Nothing but the lines from the one containing "Open Calculator Plus tile" through the end of the entries should be set down, each exactly as written.

Extracted material:
──────────────────────────────
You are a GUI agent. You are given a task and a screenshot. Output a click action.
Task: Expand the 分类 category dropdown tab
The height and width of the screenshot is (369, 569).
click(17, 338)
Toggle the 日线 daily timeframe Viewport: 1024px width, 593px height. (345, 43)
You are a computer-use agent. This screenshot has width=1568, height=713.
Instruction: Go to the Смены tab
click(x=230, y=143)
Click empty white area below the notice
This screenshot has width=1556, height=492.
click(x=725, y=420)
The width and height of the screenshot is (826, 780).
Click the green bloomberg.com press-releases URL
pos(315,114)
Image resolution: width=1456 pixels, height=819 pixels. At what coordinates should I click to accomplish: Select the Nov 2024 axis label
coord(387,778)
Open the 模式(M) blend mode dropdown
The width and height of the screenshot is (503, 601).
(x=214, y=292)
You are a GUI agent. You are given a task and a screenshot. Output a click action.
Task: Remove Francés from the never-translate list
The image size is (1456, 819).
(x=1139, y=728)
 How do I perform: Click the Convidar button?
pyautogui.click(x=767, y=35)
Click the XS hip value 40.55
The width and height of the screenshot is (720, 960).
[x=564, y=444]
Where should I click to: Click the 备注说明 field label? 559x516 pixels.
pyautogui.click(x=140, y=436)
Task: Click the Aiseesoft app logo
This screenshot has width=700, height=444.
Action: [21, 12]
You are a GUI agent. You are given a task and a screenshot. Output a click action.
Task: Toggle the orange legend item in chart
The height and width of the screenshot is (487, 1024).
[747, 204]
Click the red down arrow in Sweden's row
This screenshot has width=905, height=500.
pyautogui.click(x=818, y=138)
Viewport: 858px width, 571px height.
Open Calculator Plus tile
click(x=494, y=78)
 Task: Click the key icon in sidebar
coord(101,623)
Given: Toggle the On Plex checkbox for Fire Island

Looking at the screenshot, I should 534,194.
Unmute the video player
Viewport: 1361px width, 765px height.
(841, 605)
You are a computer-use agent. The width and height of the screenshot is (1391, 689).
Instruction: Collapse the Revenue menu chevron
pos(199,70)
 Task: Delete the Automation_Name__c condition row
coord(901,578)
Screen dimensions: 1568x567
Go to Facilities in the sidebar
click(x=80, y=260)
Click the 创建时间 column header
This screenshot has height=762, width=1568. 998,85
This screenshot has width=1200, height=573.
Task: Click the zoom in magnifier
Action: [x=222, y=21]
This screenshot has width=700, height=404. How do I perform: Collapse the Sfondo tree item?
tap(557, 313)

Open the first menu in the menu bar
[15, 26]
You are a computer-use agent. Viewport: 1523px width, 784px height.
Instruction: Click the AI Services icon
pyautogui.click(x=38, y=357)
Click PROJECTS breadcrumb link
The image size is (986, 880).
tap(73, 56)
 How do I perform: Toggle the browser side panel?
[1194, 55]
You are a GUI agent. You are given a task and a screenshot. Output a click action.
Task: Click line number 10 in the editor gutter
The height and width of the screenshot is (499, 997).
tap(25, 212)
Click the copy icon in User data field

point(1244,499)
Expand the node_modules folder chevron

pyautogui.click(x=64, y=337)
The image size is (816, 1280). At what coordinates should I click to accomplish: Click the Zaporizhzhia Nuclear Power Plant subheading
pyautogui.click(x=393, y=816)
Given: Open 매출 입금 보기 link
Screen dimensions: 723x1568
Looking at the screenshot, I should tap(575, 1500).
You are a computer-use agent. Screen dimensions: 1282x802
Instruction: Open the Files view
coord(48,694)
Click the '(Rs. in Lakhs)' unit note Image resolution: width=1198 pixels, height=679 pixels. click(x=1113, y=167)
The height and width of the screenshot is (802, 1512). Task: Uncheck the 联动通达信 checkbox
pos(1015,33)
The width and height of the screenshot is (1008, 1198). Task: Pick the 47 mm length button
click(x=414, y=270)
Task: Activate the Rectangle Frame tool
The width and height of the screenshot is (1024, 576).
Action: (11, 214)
──────────────────────────────
Response box:
Open Calculator Plus tile
click(x=494, y=78)
 Task: Click the key icon in sidebar
coord(101,623)
Given: Toggle the On Plex checkbox for Fire Island

Looking at the screenshot, I should 534,194.
Unmute the video player
Viewport: 1361px width, 765px height.
(841, 605)
You are a computer-use agent. The width and height of the screenshot is (1391, 689).
Instruction: Collapse the Revenue menu chevron
pos(199,70)
 Task: Delete the Automation_Name__c condition row
coord(901,578)
Screen dimensions: 1568x567
Go to Facilities in the sidebar
click(x=80, y=260)
Click the 创建时间 column header
This screenshot has height=762, width=1568. 998,85
This screenshot has width=1200, height=573.
Task: Click the zoom in magnifier
Action: [x=222, y=21]
This screenshot has width=700, height=404. How do I perform: Collapse the Sfondo tree item?
tap(557, 313)

Open the first menu in the menu bar
[15, 26]
You are a computer-use agent. Viewport: 1523px width, 784px height.
Instruction: Click the AI Services icon
pyautogui.click(x=38, y=357)
Click PROJECTS breadcrumb link
The image size is (986, 880).
tap(73, 56)
 How do I perform: Toggle the browser side panel?
[1194, 55]
You are a GUI agent. You are given a task and a screenshot. Output a click action.
Task: Click line number 10 in the editor gutter
The height and width of the screenshot is (499, 997).
tap(25, 212)
Click the copy icon in User data field

point(1244,499)
Expand the node_modules folder chevron

pyautogui.click(x=64, y=337)
The image size is (816, 1280). At what coordinates should I click to accomplish: Click the Zaporizhzhia Nuclear Power Plant subheading
pyautogui.click(x=393, y=816)
Given: Open 매출 입금 보기 link
Screen dimensions: 723x1568
Looking at the screenshot, I should tap(575, 1500).
You are a computer-use agent. Screen dimensions: 1282x802
Instruction: Open the Files view
coord(48,694)
Click the '(Rs. in Lakhs)' unit note Image resolution: width=1198 pixels, height=679 pixels. click(x=1113, y=167)
The height and width of the screenshot is (802, 1512). Task: Uncheck the 联动通达信 checkbox
pos(1015,33)
The width and height of the screenshot is (1008, 1198). Task: Pick the 47 mm length button
click(x=414, y=270)
Task: Activate the Rectangle Frame tool
The width and height of the screenshot is (1024, 576).
Action: (11, 214)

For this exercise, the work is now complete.